**Task requirements**
Pictures are not part of the answer. Write out exactly the lines from the one containing "Task: Toggle the" through the end of the material below.

**Dataset extract**

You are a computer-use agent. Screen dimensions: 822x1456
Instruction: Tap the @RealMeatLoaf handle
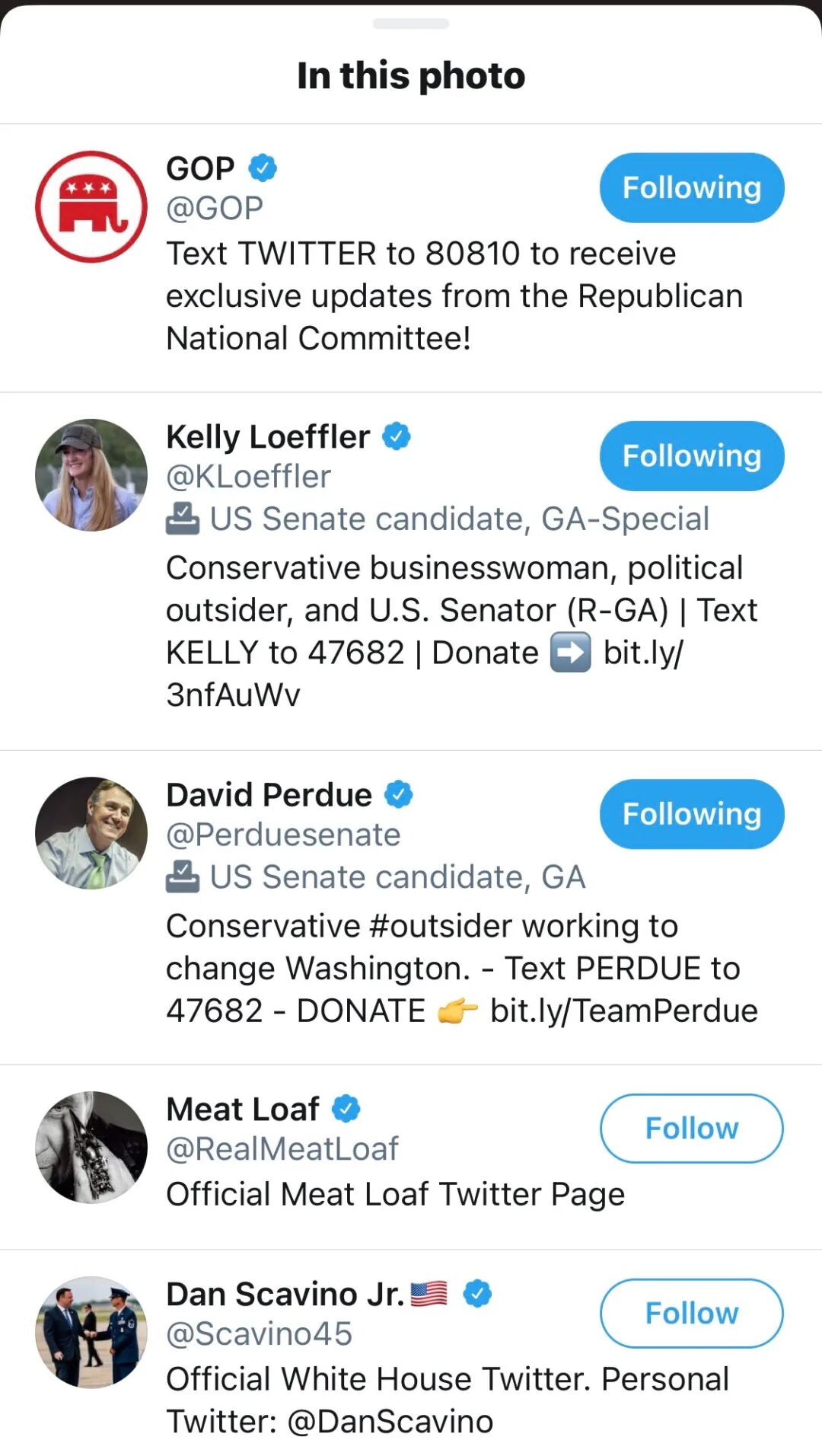282,1149
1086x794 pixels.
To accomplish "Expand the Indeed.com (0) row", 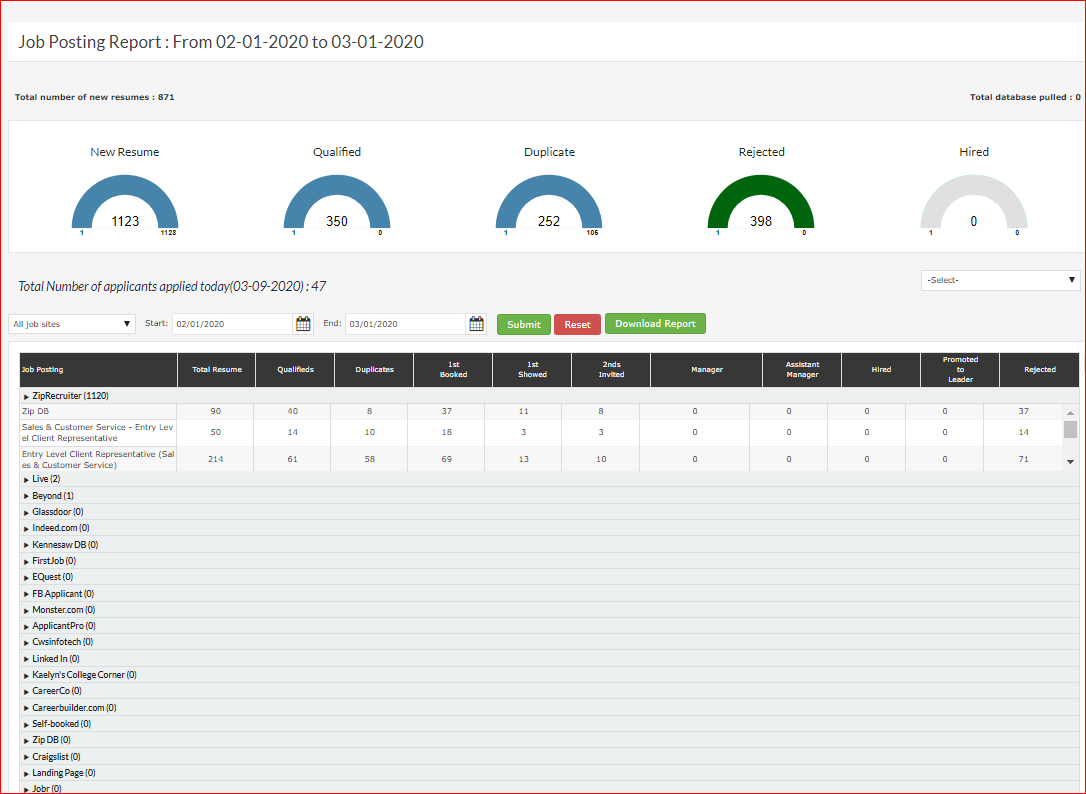I will pos(27,528).
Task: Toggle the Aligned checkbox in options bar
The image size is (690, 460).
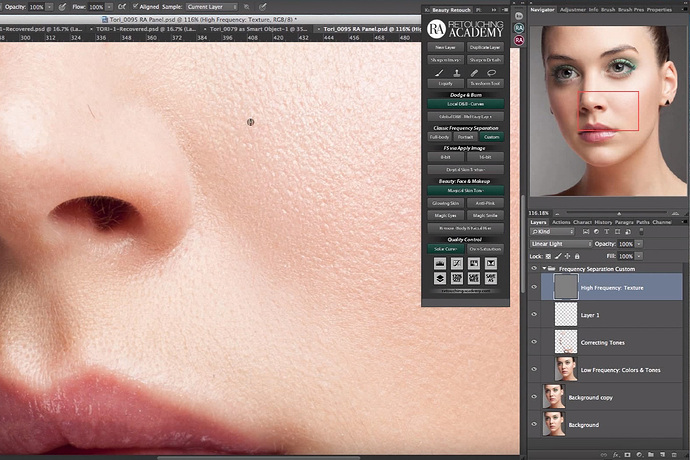Action: coord(136,6)
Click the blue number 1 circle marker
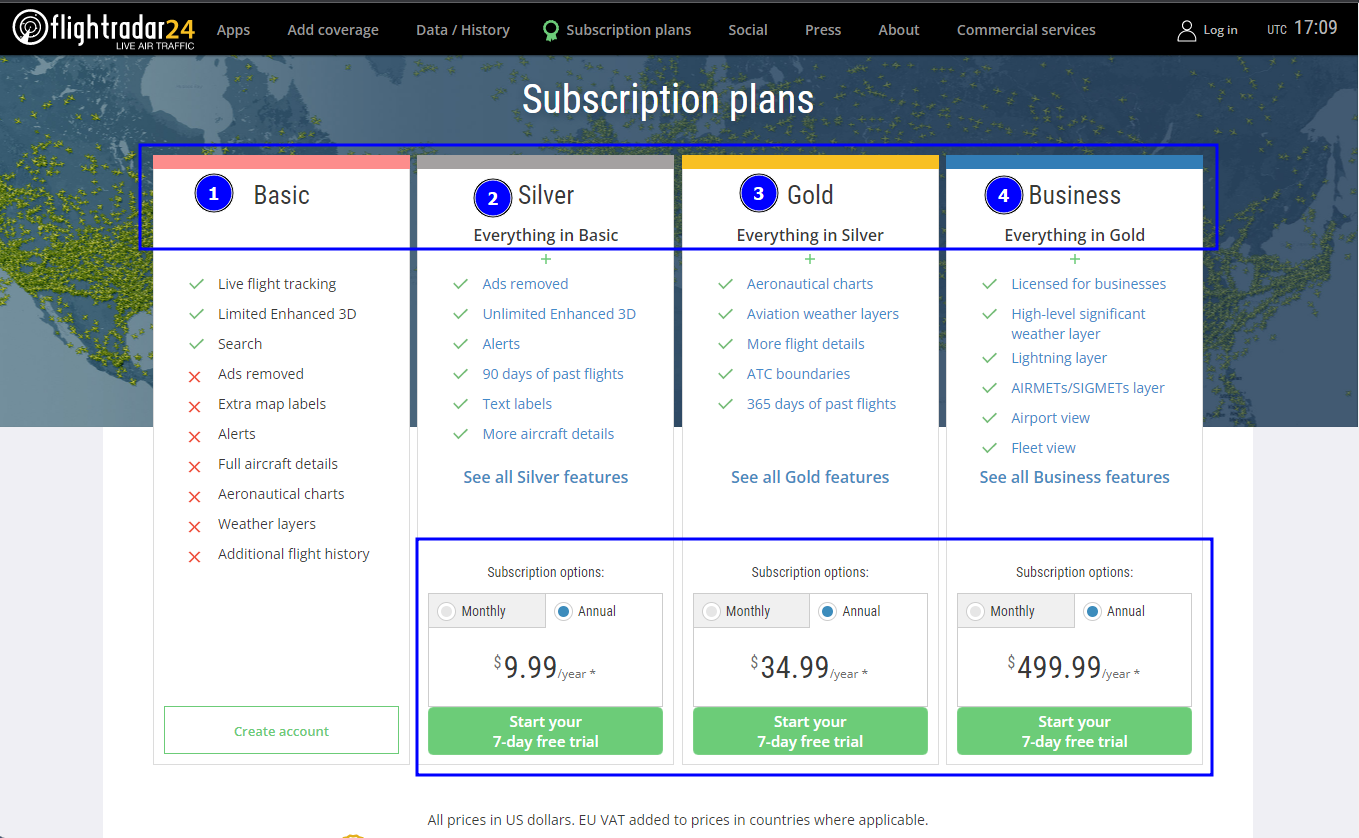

**Result of the task**
Task: Toggle the Aligned checkbox in options bar
The image size is (690, 460).
Action: coord(136,6)
Click the blue number 1 circle marker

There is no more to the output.